Il viaggio di Merry y Colom e del suo seguito, da Tangeri – dove egli risiedeva quale rappresentante della Spagna – a Fès, una delle residenze del sultano, è do­cumentato da un Diario (p. 75-101), da lui tenuto giornalmente da
domenica 17 giugno a giovedì 28. Vi si annotano con precisione l’itinerario
e le tappe, con accura­ta descrizione geografica del percorso ma non senza
occasionali osservazioni su usi e costumi della popolazione locale. Qualche
anno più tardi una missione diplomatica italiana seguì lo stesso itinerario.

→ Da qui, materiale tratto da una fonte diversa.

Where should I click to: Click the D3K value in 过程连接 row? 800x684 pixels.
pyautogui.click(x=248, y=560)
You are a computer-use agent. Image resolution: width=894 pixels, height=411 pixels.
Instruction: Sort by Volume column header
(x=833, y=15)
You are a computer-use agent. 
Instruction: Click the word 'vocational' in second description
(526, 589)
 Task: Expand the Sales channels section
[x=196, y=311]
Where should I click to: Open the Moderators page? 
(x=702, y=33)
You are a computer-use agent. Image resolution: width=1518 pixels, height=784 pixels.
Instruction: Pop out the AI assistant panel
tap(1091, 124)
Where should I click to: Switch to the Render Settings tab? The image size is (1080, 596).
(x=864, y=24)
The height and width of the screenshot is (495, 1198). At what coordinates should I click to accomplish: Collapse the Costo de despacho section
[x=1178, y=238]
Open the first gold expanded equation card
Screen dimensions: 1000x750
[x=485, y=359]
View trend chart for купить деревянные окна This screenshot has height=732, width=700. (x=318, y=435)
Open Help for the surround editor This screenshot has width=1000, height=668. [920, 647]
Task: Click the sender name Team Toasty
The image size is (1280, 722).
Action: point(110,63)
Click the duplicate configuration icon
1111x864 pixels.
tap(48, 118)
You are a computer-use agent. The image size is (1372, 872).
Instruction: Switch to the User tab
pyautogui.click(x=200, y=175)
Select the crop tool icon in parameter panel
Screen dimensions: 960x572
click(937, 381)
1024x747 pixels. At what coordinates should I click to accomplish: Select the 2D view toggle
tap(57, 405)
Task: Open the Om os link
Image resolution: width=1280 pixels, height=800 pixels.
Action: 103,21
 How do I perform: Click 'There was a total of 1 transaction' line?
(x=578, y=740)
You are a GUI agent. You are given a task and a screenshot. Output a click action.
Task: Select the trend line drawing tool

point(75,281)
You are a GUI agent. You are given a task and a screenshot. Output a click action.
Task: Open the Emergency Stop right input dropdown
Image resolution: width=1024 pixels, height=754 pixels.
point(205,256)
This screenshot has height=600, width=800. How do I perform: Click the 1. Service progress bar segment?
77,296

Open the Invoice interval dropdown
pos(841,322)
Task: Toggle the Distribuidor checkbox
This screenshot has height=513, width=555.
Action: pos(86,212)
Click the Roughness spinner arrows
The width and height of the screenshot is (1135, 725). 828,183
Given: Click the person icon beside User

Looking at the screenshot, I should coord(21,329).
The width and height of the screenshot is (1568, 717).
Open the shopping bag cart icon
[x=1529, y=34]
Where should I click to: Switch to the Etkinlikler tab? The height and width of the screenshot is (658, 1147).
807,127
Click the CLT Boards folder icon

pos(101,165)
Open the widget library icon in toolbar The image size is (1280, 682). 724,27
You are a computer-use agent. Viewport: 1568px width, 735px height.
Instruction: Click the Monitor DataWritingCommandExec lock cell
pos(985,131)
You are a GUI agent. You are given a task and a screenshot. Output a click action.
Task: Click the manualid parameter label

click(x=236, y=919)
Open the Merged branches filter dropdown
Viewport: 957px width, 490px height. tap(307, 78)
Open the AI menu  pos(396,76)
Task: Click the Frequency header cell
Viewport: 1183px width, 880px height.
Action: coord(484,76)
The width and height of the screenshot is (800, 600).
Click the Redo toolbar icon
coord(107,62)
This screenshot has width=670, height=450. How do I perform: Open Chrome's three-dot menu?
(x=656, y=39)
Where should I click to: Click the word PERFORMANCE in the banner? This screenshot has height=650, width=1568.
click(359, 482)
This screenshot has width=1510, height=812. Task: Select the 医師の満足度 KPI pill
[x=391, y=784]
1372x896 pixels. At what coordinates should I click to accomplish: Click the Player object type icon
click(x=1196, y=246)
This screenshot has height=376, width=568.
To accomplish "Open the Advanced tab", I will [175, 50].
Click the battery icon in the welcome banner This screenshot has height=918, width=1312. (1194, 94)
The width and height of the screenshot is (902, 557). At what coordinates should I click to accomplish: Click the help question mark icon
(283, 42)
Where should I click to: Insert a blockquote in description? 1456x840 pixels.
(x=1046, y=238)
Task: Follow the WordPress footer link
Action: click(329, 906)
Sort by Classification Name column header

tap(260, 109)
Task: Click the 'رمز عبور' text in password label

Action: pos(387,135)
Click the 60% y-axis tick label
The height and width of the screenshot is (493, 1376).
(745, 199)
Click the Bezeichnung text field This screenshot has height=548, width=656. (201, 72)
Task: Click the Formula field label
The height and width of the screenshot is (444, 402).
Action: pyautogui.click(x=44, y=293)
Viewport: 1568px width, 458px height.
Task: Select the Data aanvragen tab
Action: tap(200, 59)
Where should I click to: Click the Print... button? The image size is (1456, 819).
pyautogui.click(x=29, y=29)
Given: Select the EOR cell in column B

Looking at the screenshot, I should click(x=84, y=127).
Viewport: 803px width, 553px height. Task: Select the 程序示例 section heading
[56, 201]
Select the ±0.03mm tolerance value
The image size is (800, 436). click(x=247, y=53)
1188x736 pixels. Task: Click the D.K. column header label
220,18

Vi partecipò fra gli altri lo scrittore Edmondo de Amicis che scrisse successivamente un ampio e vivace reportage sul regno dell’estremo Maghreb,
in un volume arricchito da in­cisioni ricavate da disegni dei pittori Stefano
Ussi e Cesare Biseo.
L’aspetto politico-diplomatico dell’incontro con il sultano e dell’esito
delle trattative è testimoniato dal nucleo centrale dei documenti diligentemente raccolti da Maria José Vilar (p. 103-130), perlopiù dispacci dello
stesso capo missione. Nel­la relazione conclusiva (doc. 10) Merry y Colom si
esprime con molta perspicacia e franchezza, e non nasconde che « el pueblo
considera nuestra permanencia allí come temporal, y espera la llegada del
que Dios designe para expulsarnos de la tierra de los creyentes » (p. 117),
nella convinzione espressamente dichiarata che « un agente diplómatico
debe comunicar siempre al Ministerio de Estado sus pen­samientos, y todas
sus ideas, sobre los asuntos relativos al país donde reside » (p. 120).
Una esauriente e accurata bibliografia e la riproduzione in appendice di
alcuni documenti, carte geografiche e illustrazioni (dal De Amicis) arricchiscono il volume.